Cuando se tiene la osadía de querer estudiar y escribir un guion, en particular uno para cine, los que tienen más experiencia en el oficio suelen advertir que servimos ante todo a la audiencia, y luego a quien haga dirección junto al equipo que usará este documento como herramienta para el trabajo posterior. Sumado a todo lo antes dicho, estas voces de la experiencia recomiendan que nos despojemos de esas ansias literarias con las que muchos y muchas llegamos, por la inexperiencia, por no saber qué es realmente un guion, ni menos los requisitos técnicos mínimos que posee.
Y no están equivocados, pero, ¿y la expresión artística del guionista? ¿Existe acaso?
Me aventuraría a pensar que todo guionista parte con la imagen del escritor sumido en sus pensamientos, con un cigarro, un café y una libreta. En lo personal esa imagen me seducía demasiado para asumir que el guion es solo una herramienta de trabajo más, algo árido, desprovisto del romanticismo, de la emoción, y yo, supuesto escritor atormentado, terminar siendo un ejecutivo de la descripción utilitarista, coaccionando mi prosa para no ensuciar ni distraer de lo esencial al resto del equipo. Como un economista de la palabra en perpetua crisis.

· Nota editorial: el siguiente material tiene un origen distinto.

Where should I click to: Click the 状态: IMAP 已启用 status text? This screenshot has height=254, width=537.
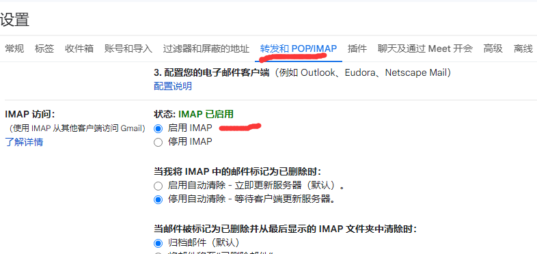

Pero al ser un oficio, una cosa es lo que se lee, lo que te dicen, y otra muy distinta es lo que emerge al ponerlo en práctica una y otra y otra vez. Es así como el tiempo me fue dando las respuestas. El guion, sin dejar de ser una herramienta de trabajo, es también el medio para la expresión artística. Son dos caras de una misma moneda.

El guion literario es el resultado final que eclosiona luego de un profundo y largo trabajo, reflexión e investigación, que transforma una hoja en blanco en decenas y hasta miles de hojas con ideas sueltas, con escenas nacidas de las profundidades de un baño en el servicentro, de conexiones de conceptos escritas mientras descansas bajo un árbol, de mapas estructurales expresadas en tarjetas desplegadas en la pared de tu oficina como si fueras el peor de los conspiranoicos. Todo esto culmina en un documento que normalmente oscila de entre 90 a 120 páginas. En su interior yace una historia escrita en palabras con un inicio, un desarrollo y un cierre que crean imágenes mentales… y si está bien escrita, emociones. Pero es además un listado de imágenes que luego se deberán hacer realidad, incluso, sin necesidad de seguir esta guía al pié de la letra.
O sea, aún cuando un guion terminado es una obra en sí misma, es a la vez una pieza más de una obra mayor aún incompleta. Una paradoja con todas sus letras.
Para culminar esta reflexión, comparto que surge de un discurso que Quentin Tarantino da en los premios Final Draft de este año, en el cual establece la diferencia que le provocó un guion perfectamente escrito desde el punto de vista técnico, árido, con descripciones sin alma, pero una excelente herramienta de trabajo, con otro guion que le removió las entrañas, que se rió, que sintió, y eso es porque, en sus palabras, “no eran solo descripciones, sino que era prosa”. Eso, creo, es el justo equilibrio al que todo guionista debe aspirar.
Si pudiera aconsejar yo ahora, no abandones las pasiones literarias, solo busca moldearlas al formato. No pierdas tu sensibilidad ni tu voz como escritor/a, y que a través de una prosa inteligente y precisa se deslice la emoción y la pasión, que tú, que yo, que nosotros tenemos a la hora de poner en práctica este maravilloso oficio.